Retrieve Chunks | Documentation

This page shows you how to conduct a smart search in a Catalog using a text prompt.

This API performs semantic search by embedding user queries with the a preset Indexing Embed pipeline that is used by the Process Files operation. The user query embedding is then compared to the embeddings of the chunks in the specified Catalog to find and return the most contextually similar chunks.

#Retrieve Chunks via API

The Retrieve Chunks API allows you to perform a semantic search within a Catalog by providing a text prompt. This operation returns the most contextually similar chunks based on the provided text.

cURL

Python

export INSTILL_API_TOKEN=********
curl -X POST 'HOST_URL/v1alpha/namespaces/NAMESPACE_ID/catalogs/CATALOG_ID/chunks/retrieve' \
--header "Authorization: Bearer $INSTILL_API_TOKEN" \
--header "Content-Type: application/json" \
--data-raw '{
  "textPrompt": "example text to search",
  "topK": 5
}'

Replace NAMESPACE_ID with the Catalog owner's ID (namespace), CATALOG_ID with the identifier of the Catalog you are searching.

#Body Parameters

textPrompt (string, required): The text prompt to search for in the Catalog.
topK (integer, optional): Specifies the number of similar chunks to return. Defaults to 5.

INFO

If you are using Instill Core as a managed service, set HOST_URL to https://private.instill-ai.com. If you are self-hosting Instill Core, use http://localhost:8080.

#Example Response

A successful response will return a list of similar chunks found in the Catalog:

{
  "similarChunks": [
    {
      "chunkUid": "ba30f524-889c-4dc7-82a2-33a8f7be2d47",
      "similarityScore": 0.95,
      "textContent": "Instill Core is a full-stack AI solution to accelerate AI development...",
      "sourceFile": "core-intro.txt"
    },
    {
      "chunkUid": "757ab6d9-e5b4-482e-8017-5582b578e57a",
      "similarityScore": 0.90,
      "textContent": "Transform unstructured data into a knowledge base with a unified format...",
      "sourceFile": "catalog-intro.pdf"
    }
  ]
}

#Output Description

similarChunks (array of objects): An array where each object represents a similar chunk found in the Catalog.
- chunkUid (string): The unique identifier of the chunk.
- similarityScore (number): The similarity score between the input text prompt and the chunk content.
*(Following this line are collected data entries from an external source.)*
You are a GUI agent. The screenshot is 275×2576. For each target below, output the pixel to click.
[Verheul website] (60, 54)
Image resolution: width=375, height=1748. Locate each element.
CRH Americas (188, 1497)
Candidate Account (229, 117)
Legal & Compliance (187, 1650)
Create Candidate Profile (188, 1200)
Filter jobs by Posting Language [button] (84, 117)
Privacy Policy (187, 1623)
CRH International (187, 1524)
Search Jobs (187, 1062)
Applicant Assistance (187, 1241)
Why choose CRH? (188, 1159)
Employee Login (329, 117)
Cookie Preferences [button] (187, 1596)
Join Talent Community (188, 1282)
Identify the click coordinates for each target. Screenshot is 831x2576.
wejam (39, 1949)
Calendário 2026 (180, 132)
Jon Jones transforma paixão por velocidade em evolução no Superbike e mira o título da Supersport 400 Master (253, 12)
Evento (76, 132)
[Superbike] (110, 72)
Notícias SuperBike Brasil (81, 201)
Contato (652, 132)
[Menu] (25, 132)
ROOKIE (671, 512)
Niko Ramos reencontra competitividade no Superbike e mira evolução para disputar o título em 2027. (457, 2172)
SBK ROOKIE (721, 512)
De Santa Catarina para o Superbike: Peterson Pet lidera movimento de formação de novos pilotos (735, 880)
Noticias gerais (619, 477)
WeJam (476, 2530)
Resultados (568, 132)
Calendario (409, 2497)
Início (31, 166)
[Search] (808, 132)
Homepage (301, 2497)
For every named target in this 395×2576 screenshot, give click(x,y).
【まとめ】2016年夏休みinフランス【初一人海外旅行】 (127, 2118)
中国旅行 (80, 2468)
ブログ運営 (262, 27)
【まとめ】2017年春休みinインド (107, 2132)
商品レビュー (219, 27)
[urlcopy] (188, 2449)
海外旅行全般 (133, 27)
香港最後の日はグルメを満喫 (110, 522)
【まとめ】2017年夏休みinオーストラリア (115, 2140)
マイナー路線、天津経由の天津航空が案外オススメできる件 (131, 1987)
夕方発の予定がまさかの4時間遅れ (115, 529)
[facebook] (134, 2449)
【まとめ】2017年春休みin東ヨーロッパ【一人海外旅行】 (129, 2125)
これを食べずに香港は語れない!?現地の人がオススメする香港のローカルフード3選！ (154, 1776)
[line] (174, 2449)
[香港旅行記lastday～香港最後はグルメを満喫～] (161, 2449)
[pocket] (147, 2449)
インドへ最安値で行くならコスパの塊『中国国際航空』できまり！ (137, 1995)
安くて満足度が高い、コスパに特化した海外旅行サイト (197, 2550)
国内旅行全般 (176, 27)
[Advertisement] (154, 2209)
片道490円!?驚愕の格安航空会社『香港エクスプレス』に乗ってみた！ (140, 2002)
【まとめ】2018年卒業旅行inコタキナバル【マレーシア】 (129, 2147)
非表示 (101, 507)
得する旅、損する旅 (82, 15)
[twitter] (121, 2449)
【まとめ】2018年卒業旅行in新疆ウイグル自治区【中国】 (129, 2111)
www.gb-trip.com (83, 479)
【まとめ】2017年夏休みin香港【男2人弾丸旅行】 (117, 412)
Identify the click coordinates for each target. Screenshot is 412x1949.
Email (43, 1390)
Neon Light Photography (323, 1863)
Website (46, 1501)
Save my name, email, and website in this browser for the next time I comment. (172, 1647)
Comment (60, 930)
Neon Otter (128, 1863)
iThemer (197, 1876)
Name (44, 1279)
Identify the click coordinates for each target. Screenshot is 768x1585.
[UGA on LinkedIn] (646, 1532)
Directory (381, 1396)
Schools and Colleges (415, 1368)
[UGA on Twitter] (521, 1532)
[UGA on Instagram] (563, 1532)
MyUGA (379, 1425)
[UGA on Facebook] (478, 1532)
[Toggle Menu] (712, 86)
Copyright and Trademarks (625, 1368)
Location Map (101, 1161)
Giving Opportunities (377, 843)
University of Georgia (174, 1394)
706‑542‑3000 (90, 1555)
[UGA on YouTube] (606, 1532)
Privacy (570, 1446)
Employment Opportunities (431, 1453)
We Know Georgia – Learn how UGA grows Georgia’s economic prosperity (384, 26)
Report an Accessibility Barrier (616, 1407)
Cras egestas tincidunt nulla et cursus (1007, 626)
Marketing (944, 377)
Scores range from 0 to 1, with higher scores indicating greater relevance.
- textContent (string): The content of the similar chunk.
- sourceFile (string): The name of the source file from which the chunk was extracted.

Notes:

Ensure that the Authorization header contains a valid API token with the Bearer prefix.
Adjust the topK parameter based on how many context chunks you want to retrieve for your search. If omitted, it defaults to 5.
The API performs semantic search using embeddings, so the results will be based on contextual similarity rather than exact keyword matches.

#Error Responses

401 Unauthorized: Returned when the client credentials are not valid. Ensure your API token is correct and has the necessary permissions.
default: An unexpected error response. The response will include an rpcStatus object with details about the error.